Conversion of methane to methanol is an industrially very important process, as it provides a sustainable route from an abundant and clean component of natural gas to one of the main precursors for chemicals synthesis. An efficient stepwise process catalysed by copper-exchanged zeolites has been suggested; however, a detailed understanding of the mechanism of such a zeolite-catalysed conversion is still missing. One of the ongoing debates in studying copper-exchanged zeolites is the exact configuration of the available catalytic sites. Another open question is the role of the nature of the oxidant, and the mechanism of methane oxidation and regeneration of the copper oxide active site.

We have recently shown [1] that a direct stepwise method for converting methane into methanol with high selectivity over a copper-containing zeolite can be achieved by partial oxidation with water, and proposed a mechanism involving methane oxidation at Cu(II) oxide active centers, followed by Cu(I) reoxidation by water with concurrent formation of hydrogen. However, the possibility of formation of various copper oxide species as active centers [2-4] opens a Pandora box of potentially feasible reaction pathways, including, but not limited to, the reactions over the mono- [5], di- [6], or tricopper [7] active species.

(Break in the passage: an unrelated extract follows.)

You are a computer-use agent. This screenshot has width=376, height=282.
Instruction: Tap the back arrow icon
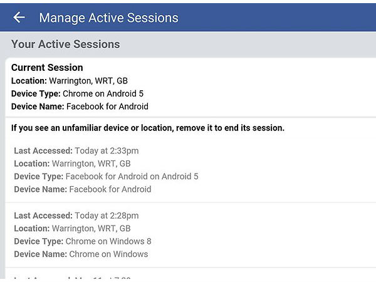coord(19,18)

We use ab initio calculations to carefully study and analyze the possibility of alternative reaction pathways, and show that the unique behavior of copper mordenite zeolite relates to the reactivity of zeolite-supported copper oxide species, facilitating the two-electron redox process. We suggest a novel reaction pathway, and critically discuss the possibility of using various copper oxide species.

[1] V. L. Sushkevich, D. Palagin, M. Ranocchiari, J. A. van Bokhoven, Science, 2017, 356, 523-527.
[2] D. Palagin, A. J. Knorpp, A. B. Pinar, M. Ranocchiari, J. A. van Bokhoven, Nanoscale, 2017, 9, 1144-1153.
[3] P. Tomkins, A. Mansouri, S. E. Bozbag, F. Krumeich, M. B. Park, E. M. C. Alayon, M. Ranocchiari, J. A. van Bokhoven, Angew. Chem. Int. Ed., 2016, 55, 5467-5471.
[4] P. Tomkins, M. Ranocchiari, J. A. van Bokhoven, Acc. Chem. Res., 2017, 50, 418-425.
[5] A. R. Kulkarni, Z.-J. Zhao, S. Siahrostami, J. K. Nørskov, and F. Studt, ACS Catal., 2016, 6, 6531-6536.
[6] J. S. Woertink, P. J. Smeets, M. H. Groothaert, M. A. Vance, B. F. Sels, R. A. Schoonheydt, and E. I.
Solomon, Proc. Natl. Acad. Sci., 2009, 106, 18908-18913.
[7] S. Grundner, M. A.C. Markovits, G. Li, M. Tromp, E. A. Pidko, E. J. M. Hensen, A. Jentys, M. Sanchez-Sanchez, and J. A. Lercher, Nat. Comm., 2015, 6, 7546.